[PATCH v2 01/31] Documentation: document EXPORT_OP_NOLOCKS
NeilBrown
neilb at ownmail.net
Wed Jan 21 14:47:41 PST 2026
On Wed, 21 Jan 2026, Jeff Layton wrote:
> On Wed, 2026-01-21 at 20:58 +1100, NeilBrown wrote:
> > On Wed, 21 Jan 2026, Jeff Layton wrote:
> > > On Tue, 2026-01-20 at 09:12 -0500, Jeff Layton wrote:
> > > > On Tue, 2026-01-20 at 08:20 -0500, Jeff Layton wrote:
> > > > > On Mon, 2026-01-19 at 23:44 -0800, Christoph Hellwig wrote:
> > > > > > On Mon, Jan 19, 2026 at 11:26:18AM -0500, Jeff Layton wrote:
> > > > > > > + EXPORT_OP_NOLOCKS - Disable file locking on this filesystem. Some
> > > > > > > + filesystems cannot properly support file locking as implemented by
> > > > > > > + nfsd. A case in point is reexport of NFS itself, which can't be done
> > > > > > > + safely without coordinating the grace period handling. Other clustered
> > > > > > > + and networked filesystems can be problematic here as well.
> > > > > >
> > > > > > I'm not sure this is very useful. It really needs to document what
> > > > > > locking semantics nfs expects, because otherwise no reader will know
> > > > > > if they set this or not.
> > > > >
> > > > > Fair point. I'll see if I can draft something better. Suggestions
> > > > > welcome.
> > > >
> > > > How about this?
> > > >
> > > > + EXPORT_OP_NOLOCKS - Disable file locking on this filesystem. Filesystems
> > > > + that want to support locking over NFS must support POSIX file locking
> > > > + semantics and must handle lock recovery requests from clients after a
> > > > + reboot. Most local disk, RAM, or pseudo-filesystems use the generic POSIX
> > > > + locking support in the kernel and naturally provide this capability. Network
> > > > + or clustered filesystems usually need special handling to do this properly.
> > >
> > > Even better, I think?
> > >
> > > +
> > > + EXPORT_OP_NOLOCKS - Disable file locking on this filesystem. Filesystems
> > > + that want to support locking over NFS must support POSIX file locking
> > > + semantics. When the server reboots, the clients will issue requests to
> > > + recover their locks, which nfsd will issue to the filesystem as new lock
> > > + requests. Those must succeed in order for lock recovery to work. Most
> > > + local disk, RAM, or pseudo-filesystems use the generic POSIX locking
> > > + support in the kernel and naturally provide this capability. Network or
> > > + clustered filesystems usually need special handling to do this properly.
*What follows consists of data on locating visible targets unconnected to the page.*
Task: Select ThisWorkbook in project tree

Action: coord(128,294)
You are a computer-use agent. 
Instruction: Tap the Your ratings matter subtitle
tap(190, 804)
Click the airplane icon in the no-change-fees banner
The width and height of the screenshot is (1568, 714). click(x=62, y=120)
> > > + Set this flag on filesystems that can't guarantee the proper semantics
> > > + (e.g. reexported NFS).
> >
> > I think this is quite thorough, which it good ... maybe too good :-) It
> > reminds me that for true NFS compatibility the fs shouldn't allow local
> > locks (or file opens!) until the grace period has passed. I don't think
> > any local filesystems enforce that - it would have to be locks.c that
> > does I expect. I doubt there would be much appetite for doing that
> > though.
> >
>
> Yeah, I don't see us ever doing that. It'd be a tricky chicken-and-egg
> problem, given the demand-driven way that the mountd upcalls work
> today. We don't even know that anything is exported until something
> asks for it.
statd keeps state in /var/lib/nfs/sm, and nfsd keeps v4 state elsewhere
in /var/lib/nfs. This state effectively records if any NFS client might
try to recover a lock.
I think the v4 state is granular enough to identify the filesystem.
lockd could be enhanced to use the same state I suspect.
We would need to generalise that state and load it at mount time and
block new state creation accordingly.
i.e. this would have to be a vfs-level thing which nfsd makes use of.
Possibly, but there are other things better worth our time.